We also had a game involving secretly clipping pegs onto people to see how many we could manage before getting caught, many was the time my parents went out unsuspectingly wearing loads of pegs on their backs... Worse of all we still do this when we get together at christmas etc... Not a clue why its so funny...

JakeBullet · 27/02/2014 06:54

Just remembered another one.....

I was a huge fan of Charlie and the Chocolate Factory book as a child....and fascinated by the fact that Violet Beauregarde used to stick her chewing gum behind her ear at mealtimes etc......

You've guessed the rest haven't you? Grin

Took the hairdresser ages to cut it out and make me look presentable again!
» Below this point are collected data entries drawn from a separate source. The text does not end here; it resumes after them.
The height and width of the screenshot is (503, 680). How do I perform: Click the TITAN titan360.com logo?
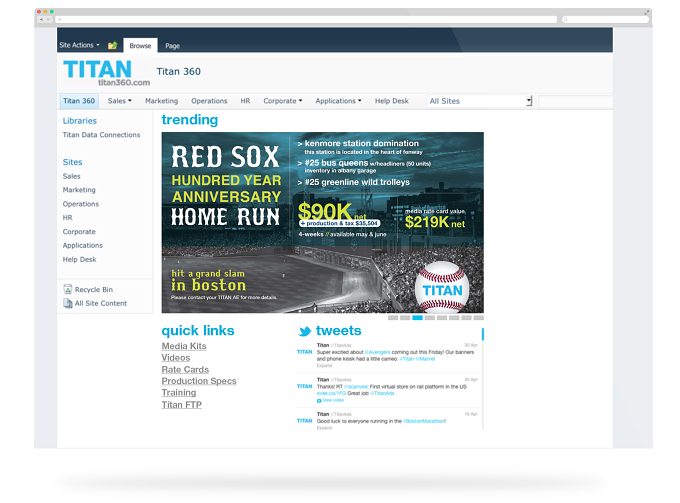coord(107,72)
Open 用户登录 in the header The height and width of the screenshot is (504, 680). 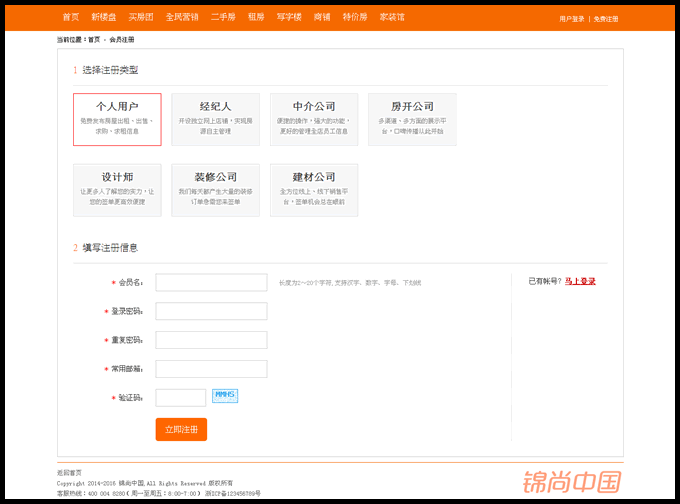572,19
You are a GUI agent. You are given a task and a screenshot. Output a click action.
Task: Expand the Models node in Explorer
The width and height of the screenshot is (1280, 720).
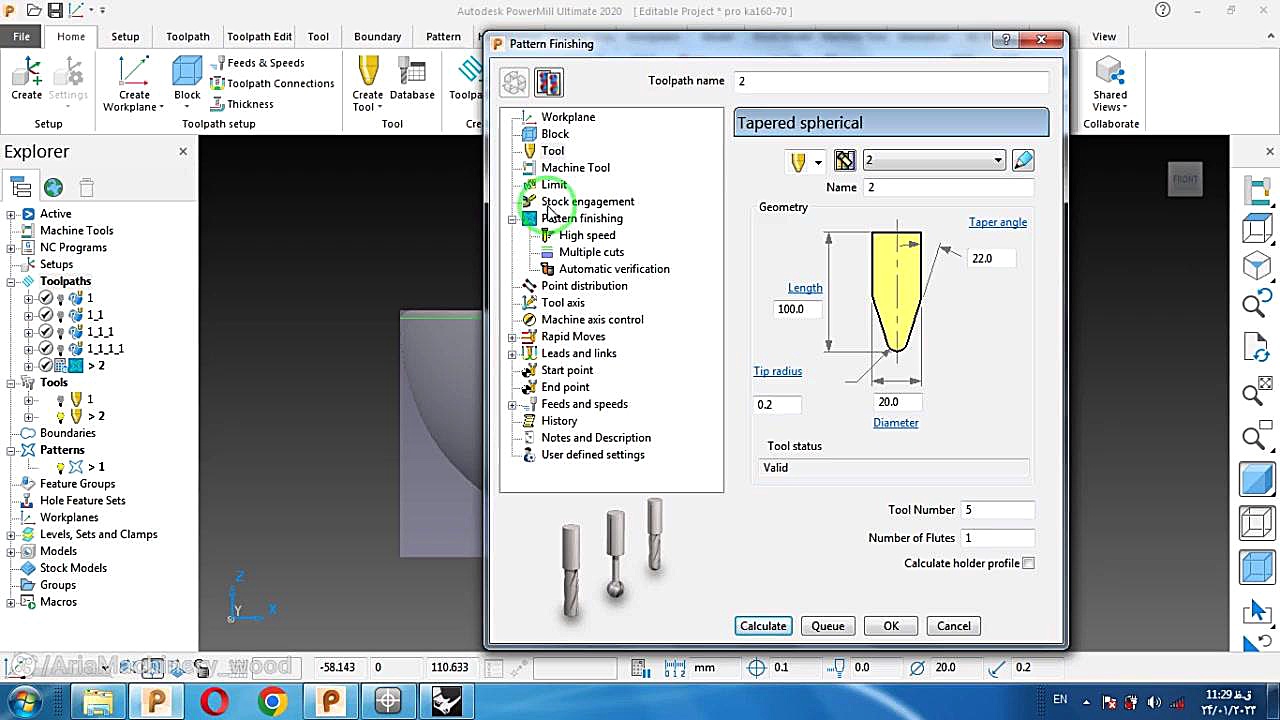(x=11, y=551)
Lazymama2 · 27/02/2014 08:33

I used to keep my finger nail clippings and show people when they came round!!!! Didnt even remember this until i was reminded as a teenager. How embarrasing.

FlouncyMcFlouncer · 27/02/2014 08:56

My friends and I found a human poo inside a climbing frame/slide thing at a playground. It had to be human because you had to climb a ladder to get into the little house bit. So naturally, being mature and sensible 12 year olds, we set fire to it (the poo, not the play equipment) with a lighter and a can of hairspray.Confused

What do we learn from this?

  1. Poo does not burn well.
  2. We were bloody bonkers.
ToysRLuv · 27/02/2014 09:17

Oh god, there were lots involving my little brother. I was pretty awful to him. One summer when we were camping, my brother (then maybe 7 or 8 years old) didn't want to go to the loos, as they stank. So, instead, I egged him on to go for a poo behind one of the porta cabin kind of things, while I "kept watch". He carefully took off his jacket, hat and gloves (it was a chilly autumn evening) and squatted. I nearly pissed myself laughing when I realised that he had accidentally backed up too far and was actually now squatting on his discarted clothes. Result: a mortified DB, an entertained (but scolded by DPs) me, and a poo covered jacket, set of gloves and hat (it was a big poo that rolled about). Neither the hat or the gloves were ever worn again, as they were now known as the poo hat and poo gloves (even after washing, of course).

ApocalypseCheeseToastie · 27/02/2014 11:09

Remember Puff the magic dragon ??

Well me and dp (( known each other since I was very young )) Got hold of the local drug dealers phone number and would spend many a happy hour singing the song down the phone, only we'd replace puff with 'judge the magic nostril'.

We'd also leave stories of mr and mrs nose and their baby nostrils on his answering machine. He was Scottish and I can still hear him screeching, ' Ya wee fuckers, am gonna find ye, and when I do am gonna facking kill yus'.

I wanted a dog, so would often bring random ones home.

When that failed I decided a cat would slip in more unnoticed.......that also failed.

Mother finally got fed up of fending off irate cat owners so got me one, me and my friends would dress her up in dolls clothes and push her around in a silver cross dolls pram, being a bit thick and very lazy, she was more than happy to comply.

If it had been raining we'd stand on the wall beside the phone box and scrape the water onto the head of whoever came out.

The list goes on.......I will be back !!